Each of the lines below must be restated exactly.

• PROVIDED MATERIAL:
————

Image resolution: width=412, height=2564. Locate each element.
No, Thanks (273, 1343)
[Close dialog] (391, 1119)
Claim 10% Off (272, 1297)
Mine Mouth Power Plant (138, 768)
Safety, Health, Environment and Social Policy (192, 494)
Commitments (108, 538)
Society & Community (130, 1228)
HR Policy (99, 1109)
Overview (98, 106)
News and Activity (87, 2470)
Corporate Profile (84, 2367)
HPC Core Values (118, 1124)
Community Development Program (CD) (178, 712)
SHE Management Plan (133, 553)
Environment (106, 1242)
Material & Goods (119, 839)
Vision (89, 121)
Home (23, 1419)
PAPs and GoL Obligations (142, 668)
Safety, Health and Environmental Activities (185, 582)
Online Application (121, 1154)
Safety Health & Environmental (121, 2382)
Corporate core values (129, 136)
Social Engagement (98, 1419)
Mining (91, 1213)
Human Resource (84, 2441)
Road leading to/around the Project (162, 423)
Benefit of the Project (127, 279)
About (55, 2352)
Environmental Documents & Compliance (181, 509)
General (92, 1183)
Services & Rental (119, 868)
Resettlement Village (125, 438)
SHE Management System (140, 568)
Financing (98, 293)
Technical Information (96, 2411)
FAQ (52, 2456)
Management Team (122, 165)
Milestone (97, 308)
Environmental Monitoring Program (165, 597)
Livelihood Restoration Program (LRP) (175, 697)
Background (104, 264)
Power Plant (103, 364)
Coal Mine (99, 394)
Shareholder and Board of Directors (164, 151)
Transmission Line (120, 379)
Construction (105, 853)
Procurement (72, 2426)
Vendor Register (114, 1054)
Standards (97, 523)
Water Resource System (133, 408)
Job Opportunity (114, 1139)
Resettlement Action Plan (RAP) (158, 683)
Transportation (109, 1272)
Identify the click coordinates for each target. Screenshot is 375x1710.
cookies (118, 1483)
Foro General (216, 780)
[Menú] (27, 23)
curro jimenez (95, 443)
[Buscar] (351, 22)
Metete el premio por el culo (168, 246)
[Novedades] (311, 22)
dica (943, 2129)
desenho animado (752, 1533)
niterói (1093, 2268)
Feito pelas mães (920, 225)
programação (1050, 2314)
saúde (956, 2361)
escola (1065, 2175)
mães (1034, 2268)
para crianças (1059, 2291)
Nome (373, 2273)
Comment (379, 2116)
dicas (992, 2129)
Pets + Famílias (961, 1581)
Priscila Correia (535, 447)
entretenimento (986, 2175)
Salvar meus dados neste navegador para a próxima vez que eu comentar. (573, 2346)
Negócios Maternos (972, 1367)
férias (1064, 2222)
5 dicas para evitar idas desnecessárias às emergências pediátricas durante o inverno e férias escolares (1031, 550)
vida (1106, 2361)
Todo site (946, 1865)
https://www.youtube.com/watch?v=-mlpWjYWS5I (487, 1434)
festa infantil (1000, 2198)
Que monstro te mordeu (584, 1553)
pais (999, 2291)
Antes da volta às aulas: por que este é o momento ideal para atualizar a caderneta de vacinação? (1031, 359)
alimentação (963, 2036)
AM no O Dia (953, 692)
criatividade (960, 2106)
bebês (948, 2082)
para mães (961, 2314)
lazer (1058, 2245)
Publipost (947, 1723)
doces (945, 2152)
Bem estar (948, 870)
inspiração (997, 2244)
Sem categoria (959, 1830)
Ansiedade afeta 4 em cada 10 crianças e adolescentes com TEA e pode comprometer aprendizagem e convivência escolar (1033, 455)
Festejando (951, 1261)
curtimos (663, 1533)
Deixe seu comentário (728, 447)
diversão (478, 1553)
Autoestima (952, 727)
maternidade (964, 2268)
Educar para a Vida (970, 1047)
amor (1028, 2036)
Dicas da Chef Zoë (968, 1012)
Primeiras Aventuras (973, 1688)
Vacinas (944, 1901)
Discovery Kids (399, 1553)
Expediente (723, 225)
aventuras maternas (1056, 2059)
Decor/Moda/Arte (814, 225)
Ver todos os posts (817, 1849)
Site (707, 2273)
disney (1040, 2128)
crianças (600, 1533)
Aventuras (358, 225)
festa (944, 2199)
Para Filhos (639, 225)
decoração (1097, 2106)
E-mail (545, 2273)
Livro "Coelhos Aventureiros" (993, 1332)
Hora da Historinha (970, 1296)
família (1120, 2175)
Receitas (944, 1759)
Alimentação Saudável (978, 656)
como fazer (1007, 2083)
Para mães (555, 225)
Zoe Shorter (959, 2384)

————

• ANSWER TO THIS TASK:
Image resolution: width=412, height=2564. Locate each element.
No, Thanks (273, 1343)
[Close dialog] (391, 1119)
Claim 10% Off (272, 1297)
Mine Mouth Power Plant (138, 768)
Safety, Health, Environment and Social Policy (192, 494)
Commitments (108, 538)
Society & Community (130, 1228)
HR Policy (99, 1109)
Overview (98, 106)
News and Activity (87, 2470)
Corporate Profile (84, 2367)
HPC Core Values (118, 1124)
Community Development Program (CD) (178, 712)
SHE Management Plan (133, 553)
Environment (106, 1242)
Material & Goods (119, 839)
Vision (89, 121)
Home (23, 1419)
PAPs and GoL Obligations (142, 668)
Safety, Health and Environmental Activities (185, 582)
Online Application (121, 1154)
Safety Health & Environmental (121, 2382)
Corporate core values (129, 136)
Social Engagement (98, 1419)
Mining (91, 1213)
Human Resource (84, 2441)
Road leading to/around the Project (162, 423)
Benefit of the Project (127, 279)
About (55, 2352)
Environmental Documents & Compliance (181, 509)
General (92, 1183)
Services & Rental (119, 868)
Resettlement Village (125, 438)
SHE Management System (140, 568)
Financing (98, 293)
Technical Information (96, 2411)
FAQ (52, 2456)
Management Team (122, 165)
Milestone (97, 308)
Environmental Monitoring Program (165, 597)
Livelihood Restoration Program (LRP) (175, 697)
Background (104, 264)
Power Plant (103, 364)
Coal Mine (99, 394)
Shareholder and Board of Directors (164, 151)
Transmission Line (120, 379)
Construction (105, 853)
Procurement (72, 2426)
Vendor Register (114, 1054)
Standards (97, 523)
Water Resource System (133, 408)
Job Opportunity (114, 1139)
Resettlement Action Plan (RAP) (158, 683)
Transportation (109, 1272)
Identify the click coordinates for each target. Screenshot is 375x1710.
cookies (118, 1483)
Foro General (216, 780)
[Menú] (27, 23)
curro jimenez (95, 443)
[Buscar] (351, 22)
Metete el premio por el culo (168, 246)
[Novedades] (311, 22)
dica (943, 2129)
desenho animado (752, 1533)
niterói (1093, 2268)
Feito pelas mães (920, 225)
programação (1050, 2314)
saúde (956, 2361)
escola (1065, 2175)
mães (1034, 2268)
para crianças (1059, 2291)
Nome (373, 2273)
Comment (379, 2116)
dicas (992, 2129)
Pets + Famílias (961, 1581)
Priscila Correia (535, 447)
entretenimento (986, 2175)
Salvar meus dados neste navegador para a próxima vez que eu comentar. (573, 2346)
Negócios Maternos (972, 1367)
férias (1064, 2222)
5 dicas para evitar idas desnecessárias às emergências pediátricas durante o inverno e férias escolares (1031, 550)
vida (1106, 2361)
Todo site (946, 1865)
https://www.youtube.com/watch?v=-mlpWjYWS5I (487, 1434)
festa infantil (1000, 2198)
Que monstro te mordeu (584, 1553)
pais (999, 2291)
Antes da volta às aulas: por que este é o momento ideal para atualizar a caderneta de vacinação? (1031, 359)
alimentação (963, 2036)
AM no O Dia (953, 692)
criatividade (960, 2106)
bebês (948, 2082)
para mães (961, 2314)
lazer (1058, 2245)
Publipost (947, 1723)
doces (945, 2152)
Bem estar (948, 870)
inspiração (997, 2244)
Sem categoria (959, 1830)
Ansiedade afeta 4 em cada 10 crianças e adolescentes com TEA e pode comprometer aprendizagem e convivência escolar (1033, 455)
Festejando (951, 1261)
curtimos (663, 1533)
Deixe seu comentário (728, 447)
diversão (478, 1553)
Autoestima (952, 727)
maternidade (964, 2268)
Educar para a Vida (970, 1047)
amor (1028, 2036)
Dicas da Chef Zoë (968, 1012)
Primeiras Aventuras (973, 1688)
Vacinas (944, 1901)
Discovery Kids (399, 1553)
Expediente (723, 225)
aventuras maternas (1056, 2059)
Decor/Moda/Arte (814, 225)
Ver todos os posts (817, 1849)
Site (707, 2273)
disney (1040, 2128)
crianças (600, 1533)
Aventuras (358, 225)
festa (944, 2199)
Para Filhos (639, 225)
decoração (1097, 2106)
E-mail (545, 2273)
Livro "Coelhos Aventureiros" (993, 1332)
Hora da Historinha (970, 1296)
família (1120, 2175)
Receitas (944, 1759)
Alimentação Saudável (978, 656)
como fazer (1007, 2083)
Para mães (555, 225)
Zoe Shorter (959, 2384)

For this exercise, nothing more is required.